The main advantage of using political-administrative units is the ease in georeferencing various data in geographic information systems (GIS). Having been organized in hierarchically nested subsets, information at both the individual level (whose address should be geocoded) and other levels can be referred to the respective political-administrative unit for study at the collective level. Although such divisions are useful for a general approach, they present problems in relation to their availability and limitation for health research and public policy proposals.

The demarcation of administrative districts and administrative neighborhoods (subdivisions of municipality) is not legally regulated in all Brazilian municipalities, and only some large State capitals have such geographically demarcated units. Even where they exist, these units include populations of widely varying sizes, with highly diverse residential patterns and very heterogeneous socioeconomic levels. Meanwhile, census tracts are minimum spatial units for census data collection and spatial reference [23] but with insufficient size to represent collective social processes that occur at the local level [29, 30]. In addition, the small number of inhabitants in census tracts produces problems of excessive statistical variability in the epidemiological and social indicators.

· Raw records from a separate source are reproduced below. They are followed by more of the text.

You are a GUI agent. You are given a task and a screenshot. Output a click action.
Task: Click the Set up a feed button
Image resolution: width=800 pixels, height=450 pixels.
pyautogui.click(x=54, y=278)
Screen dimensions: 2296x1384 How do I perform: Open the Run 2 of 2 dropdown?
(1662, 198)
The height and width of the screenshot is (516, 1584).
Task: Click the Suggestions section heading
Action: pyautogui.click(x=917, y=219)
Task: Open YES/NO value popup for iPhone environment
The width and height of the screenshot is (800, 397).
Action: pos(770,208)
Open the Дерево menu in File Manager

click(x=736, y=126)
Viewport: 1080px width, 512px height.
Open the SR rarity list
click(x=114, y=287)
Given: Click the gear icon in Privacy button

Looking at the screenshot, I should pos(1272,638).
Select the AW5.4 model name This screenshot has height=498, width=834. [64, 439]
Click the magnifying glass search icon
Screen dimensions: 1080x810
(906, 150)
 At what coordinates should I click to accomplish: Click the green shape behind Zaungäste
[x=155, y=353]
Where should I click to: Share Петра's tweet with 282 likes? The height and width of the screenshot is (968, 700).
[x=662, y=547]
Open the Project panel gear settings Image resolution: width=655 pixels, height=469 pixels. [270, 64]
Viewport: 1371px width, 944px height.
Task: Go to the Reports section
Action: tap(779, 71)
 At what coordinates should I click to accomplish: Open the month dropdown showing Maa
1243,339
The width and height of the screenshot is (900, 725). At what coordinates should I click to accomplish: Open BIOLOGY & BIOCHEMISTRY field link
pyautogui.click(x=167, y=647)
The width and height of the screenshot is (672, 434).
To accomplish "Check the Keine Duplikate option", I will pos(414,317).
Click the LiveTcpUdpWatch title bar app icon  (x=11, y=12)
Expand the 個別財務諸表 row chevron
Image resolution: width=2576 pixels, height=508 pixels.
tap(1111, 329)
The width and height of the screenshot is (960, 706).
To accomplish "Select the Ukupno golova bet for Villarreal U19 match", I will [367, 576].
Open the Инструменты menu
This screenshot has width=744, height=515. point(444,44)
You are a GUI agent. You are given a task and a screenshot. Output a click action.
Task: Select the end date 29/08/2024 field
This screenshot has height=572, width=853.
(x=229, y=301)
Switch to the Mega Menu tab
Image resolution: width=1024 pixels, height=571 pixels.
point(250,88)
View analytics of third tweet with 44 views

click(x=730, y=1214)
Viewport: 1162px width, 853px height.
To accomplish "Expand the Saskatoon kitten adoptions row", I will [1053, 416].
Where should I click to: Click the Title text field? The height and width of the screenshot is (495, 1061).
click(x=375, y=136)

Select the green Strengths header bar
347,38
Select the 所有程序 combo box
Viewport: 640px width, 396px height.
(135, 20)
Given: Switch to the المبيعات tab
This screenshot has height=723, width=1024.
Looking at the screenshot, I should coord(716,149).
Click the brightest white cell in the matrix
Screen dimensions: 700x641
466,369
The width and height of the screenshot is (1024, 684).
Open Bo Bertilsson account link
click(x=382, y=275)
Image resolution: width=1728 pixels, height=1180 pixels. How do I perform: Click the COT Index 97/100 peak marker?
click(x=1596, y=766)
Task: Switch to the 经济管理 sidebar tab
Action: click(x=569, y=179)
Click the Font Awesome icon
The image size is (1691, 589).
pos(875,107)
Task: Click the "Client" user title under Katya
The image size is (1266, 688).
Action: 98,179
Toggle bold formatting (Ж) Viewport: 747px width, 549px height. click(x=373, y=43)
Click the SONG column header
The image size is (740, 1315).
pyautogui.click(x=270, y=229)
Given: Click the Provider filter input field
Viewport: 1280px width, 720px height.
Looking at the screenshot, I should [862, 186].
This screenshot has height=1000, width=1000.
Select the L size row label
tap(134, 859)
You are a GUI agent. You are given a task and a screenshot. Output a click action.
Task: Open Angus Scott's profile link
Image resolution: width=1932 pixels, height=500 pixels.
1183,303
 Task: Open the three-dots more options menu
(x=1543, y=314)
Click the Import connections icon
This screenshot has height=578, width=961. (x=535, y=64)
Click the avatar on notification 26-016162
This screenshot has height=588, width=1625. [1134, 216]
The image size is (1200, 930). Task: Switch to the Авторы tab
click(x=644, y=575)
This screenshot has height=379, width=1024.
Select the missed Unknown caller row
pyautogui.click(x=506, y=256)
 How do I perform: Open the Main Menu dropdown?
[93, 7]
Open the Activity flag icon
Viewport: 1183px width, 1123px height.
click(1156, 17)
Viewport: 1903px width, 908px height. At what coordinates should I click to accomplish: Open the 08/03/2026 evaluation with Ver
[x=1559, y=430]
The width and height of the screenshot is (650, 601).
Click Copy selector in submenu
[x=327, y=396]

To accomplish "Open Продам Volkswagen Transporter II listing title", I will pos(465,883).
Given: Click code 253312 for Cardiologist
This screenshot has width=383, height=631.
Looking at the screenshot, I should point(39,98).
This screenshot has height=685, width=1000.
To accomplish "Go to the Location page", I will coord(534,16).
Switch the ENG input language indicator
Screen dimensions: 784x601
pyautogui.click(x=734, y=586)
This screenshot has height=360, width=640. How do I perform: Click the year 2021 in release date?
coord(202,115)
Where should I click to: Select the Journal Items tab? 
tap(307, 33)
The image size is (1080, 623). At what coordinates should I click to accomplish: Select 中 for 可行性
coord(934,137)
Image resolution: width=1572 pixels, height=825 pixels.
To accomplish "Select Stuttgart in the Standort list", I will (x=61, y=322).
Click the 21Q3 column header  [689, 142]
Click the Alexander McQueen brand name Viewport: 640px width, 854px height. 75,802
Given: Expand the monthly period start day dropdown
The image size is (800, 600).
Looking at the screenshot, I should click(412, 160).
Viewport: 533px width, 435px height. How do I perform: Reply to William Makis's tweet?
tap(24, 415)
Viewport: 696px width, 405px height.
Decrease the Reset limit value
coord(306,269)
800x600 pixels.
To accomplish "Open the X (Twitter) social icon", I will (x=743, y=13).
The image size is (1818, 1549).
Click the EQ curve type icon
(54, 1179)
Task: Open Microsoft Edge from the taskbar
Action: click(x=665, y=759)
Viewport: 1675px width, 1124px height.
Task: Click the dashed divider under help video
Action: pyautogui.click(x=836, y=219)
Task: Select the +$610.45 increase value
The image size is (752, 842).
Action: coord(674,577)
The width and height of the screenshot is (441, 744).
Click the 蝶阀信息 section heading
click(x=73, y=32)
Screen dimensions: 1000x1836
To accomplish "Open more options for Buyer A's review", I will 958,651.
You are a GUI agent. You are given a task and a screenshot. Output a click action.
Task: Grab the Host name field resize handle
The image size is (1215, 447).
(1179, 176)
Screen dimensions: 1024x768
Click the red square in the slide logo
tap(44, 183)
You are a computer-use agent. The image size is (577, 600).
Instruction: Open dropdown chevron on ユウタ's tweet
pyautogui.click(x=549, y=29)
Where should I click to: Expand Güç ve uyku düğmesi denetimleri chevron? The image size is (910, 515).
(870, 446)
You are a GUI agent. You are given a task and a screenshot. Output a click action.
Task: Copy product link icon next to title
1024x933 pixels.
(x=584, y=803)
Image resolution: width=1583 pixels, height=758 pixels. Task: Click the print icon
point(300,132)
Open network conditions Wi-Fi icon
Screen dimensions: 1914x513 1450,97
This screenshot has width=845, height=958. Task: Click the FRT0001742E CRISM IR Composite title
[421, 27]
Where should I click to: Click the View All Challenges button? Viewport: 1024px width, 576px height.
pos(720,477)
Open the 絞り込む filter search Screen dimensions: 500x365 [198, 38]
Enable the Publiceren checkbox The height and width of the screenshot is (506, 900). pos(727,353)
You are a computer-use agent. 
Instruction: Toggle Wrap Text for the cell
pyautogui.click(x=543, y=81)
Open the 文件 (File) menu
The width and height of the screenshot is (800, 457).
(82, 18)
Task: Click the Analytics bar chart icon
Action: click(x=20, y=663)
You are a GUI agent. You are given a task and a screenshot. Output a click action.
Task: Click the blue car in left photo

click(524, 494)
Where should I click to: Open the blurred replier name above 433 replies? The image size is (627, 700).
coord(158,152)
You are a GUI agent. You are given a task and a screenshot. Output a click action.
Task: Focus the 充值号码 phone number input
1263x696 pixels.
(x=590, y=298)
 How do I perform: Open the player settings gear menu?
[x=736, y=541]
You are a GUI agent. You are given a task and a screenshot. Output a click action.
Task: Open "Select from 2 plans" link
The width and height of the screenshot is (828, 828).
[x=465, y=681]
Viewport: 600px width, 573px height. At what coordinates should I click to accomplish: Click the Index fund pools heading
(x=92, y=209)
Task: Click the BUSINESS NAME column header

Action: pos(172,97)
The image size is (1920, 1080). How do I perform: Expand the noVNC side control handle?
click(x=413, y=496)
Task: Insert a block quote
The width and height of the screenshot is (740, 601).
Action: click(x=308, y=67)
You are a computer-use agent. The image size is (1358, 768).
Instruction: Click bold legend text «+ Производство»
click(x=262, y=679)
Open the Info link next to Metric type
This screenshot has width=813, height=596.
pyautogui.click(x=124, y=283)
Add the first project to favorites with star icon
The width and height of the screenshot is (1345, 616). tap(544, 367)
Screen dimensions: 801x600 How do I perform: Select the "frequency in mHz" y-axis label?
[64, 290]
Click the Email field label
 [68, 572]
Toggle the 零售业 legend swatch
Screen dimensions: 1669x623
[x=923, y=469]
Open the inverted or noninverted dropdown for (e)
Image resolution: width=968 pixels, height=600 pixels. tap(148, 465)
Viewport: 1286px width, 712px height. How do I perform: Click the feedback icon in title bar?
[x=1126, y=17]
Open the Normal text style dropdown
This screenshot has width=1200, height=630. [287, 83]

From the point of view of the social unit, few studies have focused on guaranteeing the representation of social processes at the collective level. The concept of neighborhoods as "distinctive areas into which larger spatial units may be subdivided... The distinctiveness of these areas stems from ... geographical boundaries, ethnic or cultural characteristics of the inhabitants, psychological unity among people who feel that belong together, or concentrated use of an area's facilities for shopping, leisure, and learning"[31], integrates the sociological approach and provides the basis for the demarcation of representative spatial units for social processes in order to study potentially important contextual factors for health outcomes. In this sense, a proposal that has been explored is the demarcation of local neighborhoods as units of analysis, consisting of sets of relatively homogeneous census tracts according to socioeconomic and spatial contiguity criteria, such as that designed in the Project on Human Development in Chicago Neighborhoods [32].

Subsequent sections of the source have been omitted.